A suspected Chinese hacker group reported to have stolen approximately “4.5 million patient records from an American hospital network” may have orchestrated this attack via the Heartbleed exploit, according to an article recently published on the Mashable web site. The article indicates that this is “the first time the bug has been reported to be at the center of a high-profile breach.” According to the Mashable report, the attackers breached “a device that had not been patched to fix the Heartbleed bug to steal user credentials.” At a later time the hackers used this data to gain access to the Community Health Systems (CHS) network where the “names, addresses, birth dates, telephone numbers and social security numbers” of patients were extracted, as noted by security experts quoted in the report.

Dave Kennedy, CEO of the security firm TrustedSec – not involved in the breach investigation –  was quoted in the article to say, “This is the first confirmed breach of its kind where the heartbleed bug is the known initial attack vector,” Kennedy authored a blog post which contained “information obtained from a trusted and anonymous source close to the CHS investigation“, according to the article. The article notes that per Kennedy’s comments, the attackers gained entrance through a “CHS Juniper device that had not been immediately patched after the Heartbleed bug was disclosed in April” which enabled them to obtain “user credentials from the device’s memory.” One this was accomplished, according to the article, the hackers gained access to the system through a Virtual Private Network (VPS), a tool that allows an individual to connect remotely.

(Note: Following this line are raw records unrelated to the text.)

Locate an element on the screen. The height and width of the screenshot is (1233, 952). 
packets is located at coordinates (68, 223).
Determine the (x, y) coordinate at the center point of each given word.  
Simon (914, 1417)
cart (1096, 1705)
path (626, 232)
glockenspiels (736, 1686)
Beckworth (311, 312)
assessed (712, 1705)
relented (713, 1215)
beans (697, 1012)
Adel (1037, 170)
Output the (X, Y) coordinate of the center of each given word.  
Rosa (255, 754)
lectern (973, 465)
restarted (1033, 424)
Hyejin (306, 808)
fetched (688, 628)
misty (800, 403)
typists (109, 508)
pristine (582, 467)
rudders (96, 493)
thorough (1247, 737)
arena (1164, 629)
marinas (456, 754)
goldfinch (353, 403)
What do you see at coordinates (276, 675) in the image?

The report indicates that no detailed information regarding the breach has been released by FireEye, the security firm retained to conduct the investigation. Mike Lennon of SecurityWeek, a cybersecurity trade publication, was quoted in the article to say, “The facts support claims that Heartbleed could have been what enabled attackers to run off with the personal information on 4.5 million individuals“, outlining that “a previously disclosed attack” according to the presented findings “seems to match the one that was publicized this week by CHS.”